Set problem
Pick out each line below that contains the word "should", and copy those lines in full.

Listed entries
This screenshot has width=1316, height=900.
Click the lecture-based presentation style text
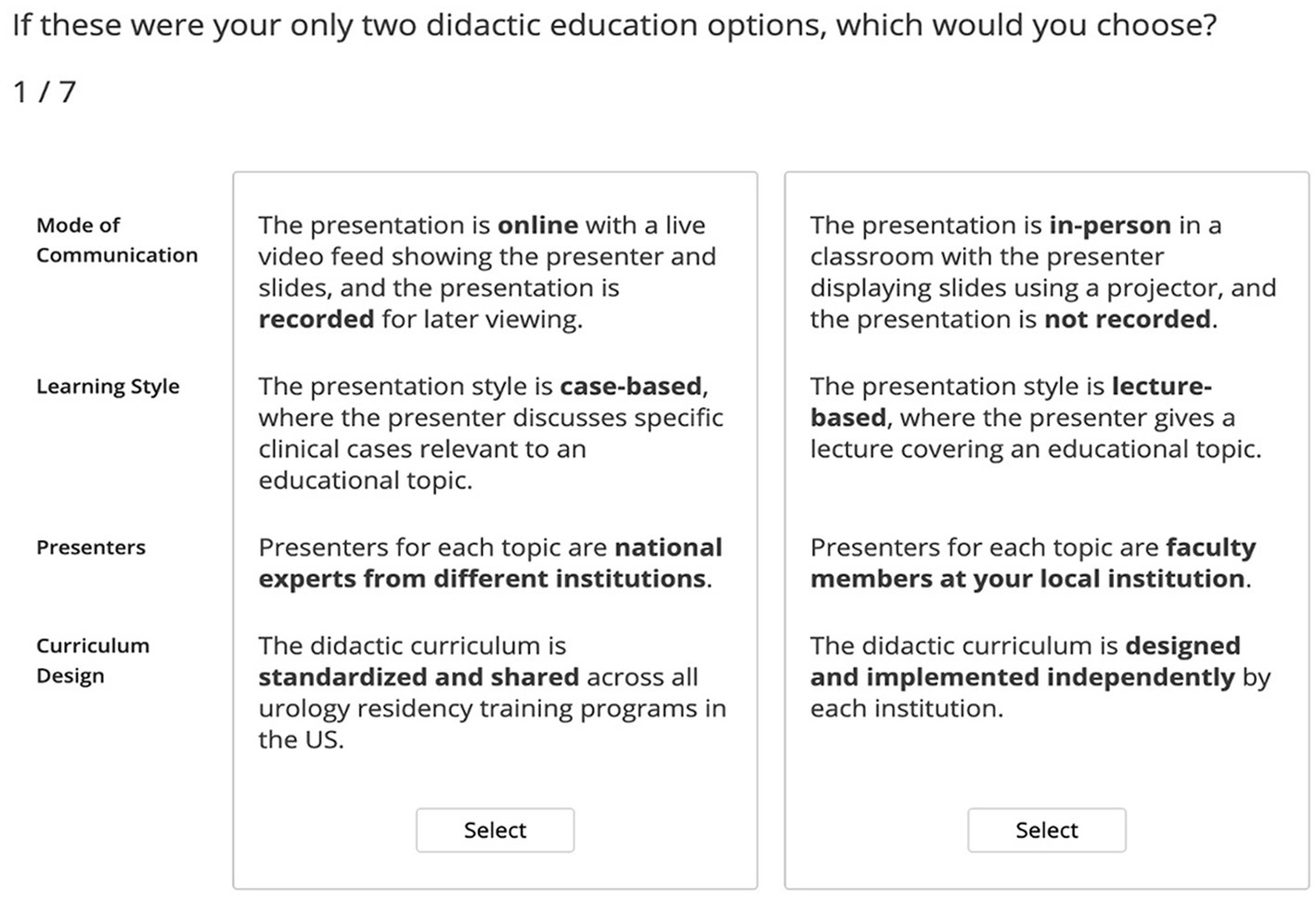1036,418
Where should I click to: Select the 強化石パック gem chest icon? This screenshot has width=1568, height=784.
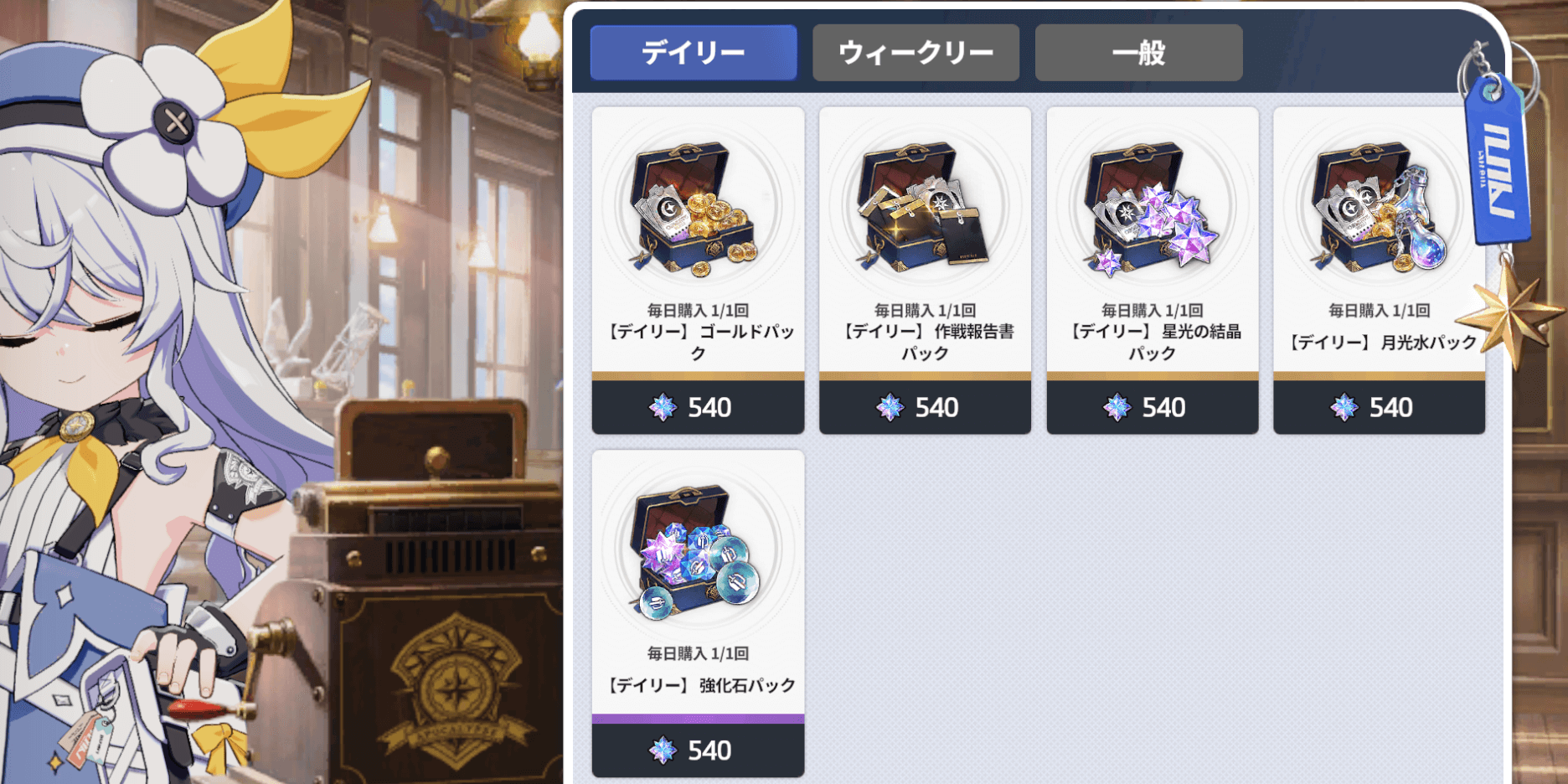(x=697, y=551)
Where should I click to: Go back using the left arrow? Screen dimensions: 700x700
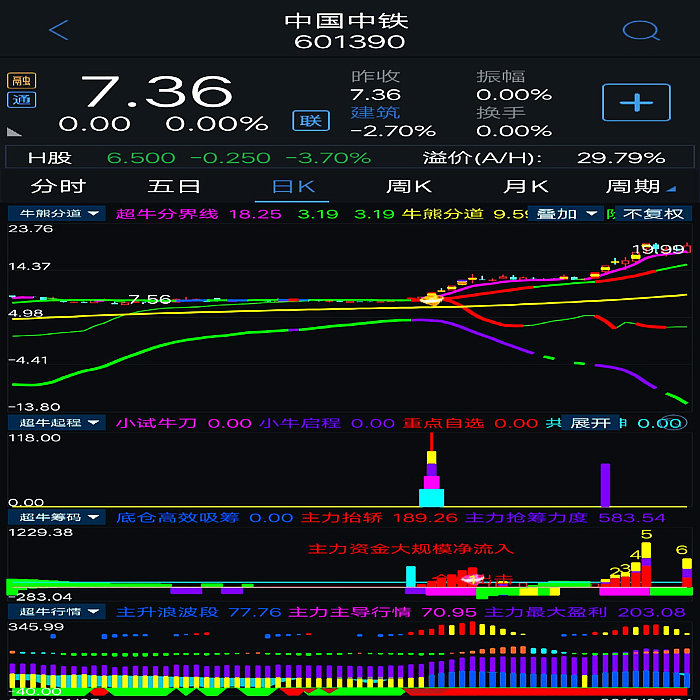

Response to this task
Where should I click to: Select the 強化石パック gem chest icon? This screenshot has width=1568, height=784.
Where should I click to: Go back using the left arrow? Screen dimensions: 700x700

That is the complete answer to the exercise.